Gov. Okowa of Delta State

Gov. Ifeanyi Okowa of Delta says the country needs to expand the frontiers of its revenue generation to mitigate the funding challenges inhibiting educational development.

Okowa said this after inspecting facilities at the Faculties of Engineering and Environmental Sciences, Owa-Alero Campus, University of Delta, Agbor, on Monday.

He said the nation needed to invest more funds in the infrastructure, human resource and equipment of the education sector to ensure the availability of full internet services in every university.

According to him, it is important to fund the educational system but unfortunately the nation’s economy is challenged.

“If you look at the national budget and most of the state budgets, you will find out that the Federal and State Governments are actually struggling.

“When you have so many competing forces to deal with in an annual budget, you try to put little funds across.

“Because, in the first instance, you have to ensure that you pay salaries and if at the end you have little left, then it is a major problem.
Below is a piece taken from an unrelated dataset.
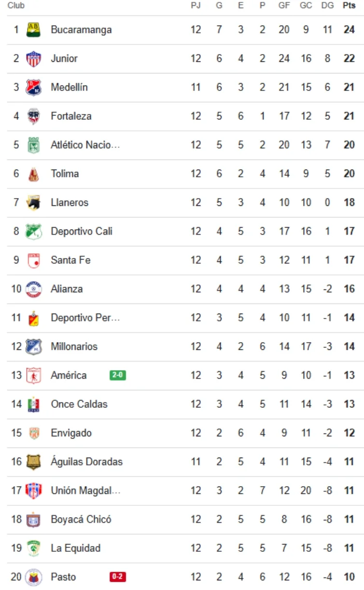
Task: Click América's green 2-0 result badge
Action: [118, 375]
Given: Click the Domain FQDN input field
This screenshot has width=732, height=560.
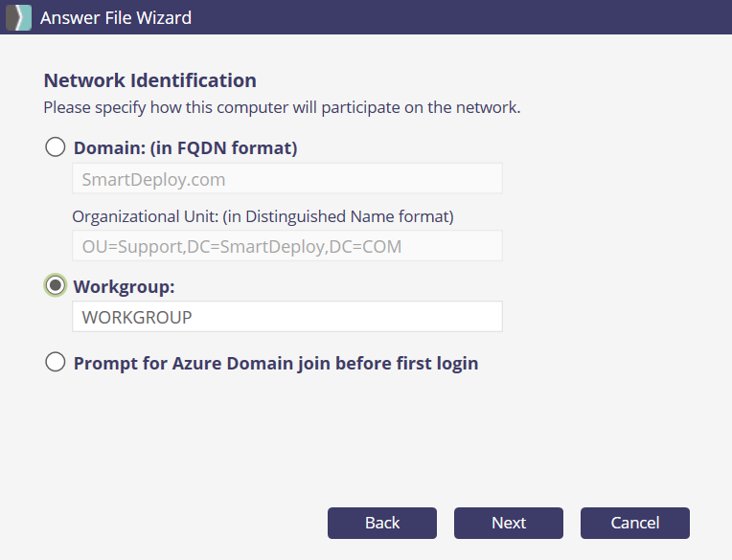Looking at the screenshot, I should pos(286,179).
“Whenever I study the Federal Government budget, l feel very worried about the huge challenge we have as a nation.

“This is because you find out that every single kobo that is going into infrastructure development or capital development is actually borrowed,’’ he said.

The governor said there was huge problem when all resource that was available outside borrowing went into recurrent expenditure.

“And that is why if you study the budget in full at the federal level in the individual sector such as education and health; there are very huge funds available for recurrent expenditure because of payment of salaries.

“At the end, you only have between 10 to 15 or maximum 20 per cent for capital development; this in itself is a very huge problem,’’ Okowa explained.

He further said there was the need for the nation to find a way to prioritise by looking at the sectors that should be given greater attention.

“I think it requires a lot of work and a lot of prioritisation to deal with the sectors that are most important.

“All sectors are important but some sectors are definitely more important than others.

“So, it requires a genuine analysis of what we are doing at the moment and then have a rethink to be able to take us to where we ought to be,” he said.

The governor said that work at the faculties had progressed, adding that it should progress a little faster.

He added that the faculties had been accredited by the National University Commission and that lectures had since started in the campus.